その場合、GNDレベルを合わせるためにUFB J9コネクタのGNDとESP32-DEVkitcのGNDを接続すると良いと思います。(Vccは接続しない)
UFBのネジ端子ブロックからはコントローラーに配線してありますので、今回BlynkのWidgetを配置していないボタンに関してはアケコン側で操作可能です。
ESP32のGPIOには読み取り専用のピンやWifiを使用して際には使えないピンがあったりと、ピン選択に気を付ける必要がありました。
参考
1-3.ESP-WROOM-32(D)sLab工作ガイド
※「(1) デジタル入出力【GPIO 0〜33, GPI 34〜39端子】」参照
動作確認とまとめ
実際に動作確認をしてみたところです。
※ケーブルは充電のために接続しています。
一度Blynkサーバーを経由するため最短の応答速度でも100msと快適にゲームができるほどのレスポンスはありません。正直すごく操作しにくいです。。
しかし今回ESP32・Blinkとも初めて触れたにも関わらず、基本動作確認からPS3をスマホで操作するところまで全体通してわずか2時間程度で済んだ手軽さは大きな魅力です。
- 短期間で作成できる
- 簡単にIoTデバイスが作成できる
- 他の端末でも同時に動作する
Widgetデザイン・Arduinoスケッチ(プログラム)ともに作成工数が大幅に削減できます
今回作成した仕組みもインターネット環境があればどこでも使用できます。
外出先(Wifi圏外)からでもアケコンを操作できるということです。
同じアカウントでログインすれば、他の端末でも同じプロジェクトを同時に開くことができます。

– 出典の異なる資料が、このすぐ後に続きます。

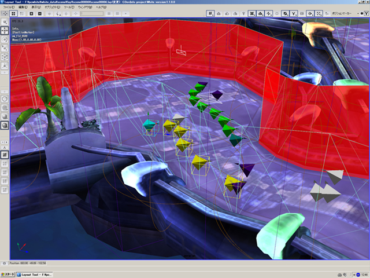Toggle the wireframe circle display mode

(x=5, y=98)

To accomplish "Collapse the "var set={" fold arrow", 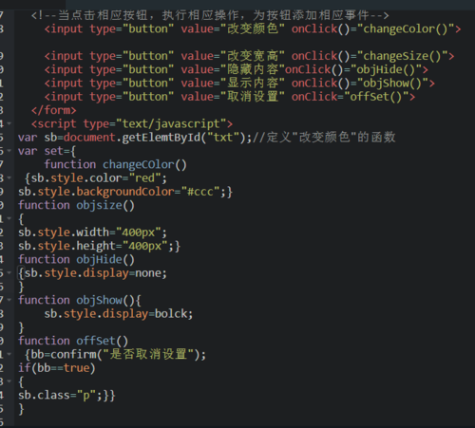I will click(x=9, y=151).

今回は入力操作でしたが、例えばセンサー値の確認やグラフ表示等の場合は効果的に利用できると思います。
Blynkではボタン操作だけでなくもっと様々なことができるようですし、
コマンドコントローラーに関しても、簡単なモード変更やコマンド種別の選択などはスマホで行うと便利かもしれません。
ESP32はAVR系のArduinoよりCPU性能/メモリ量いずれも優れていますし、活用していけばより面白いものが作れそうです。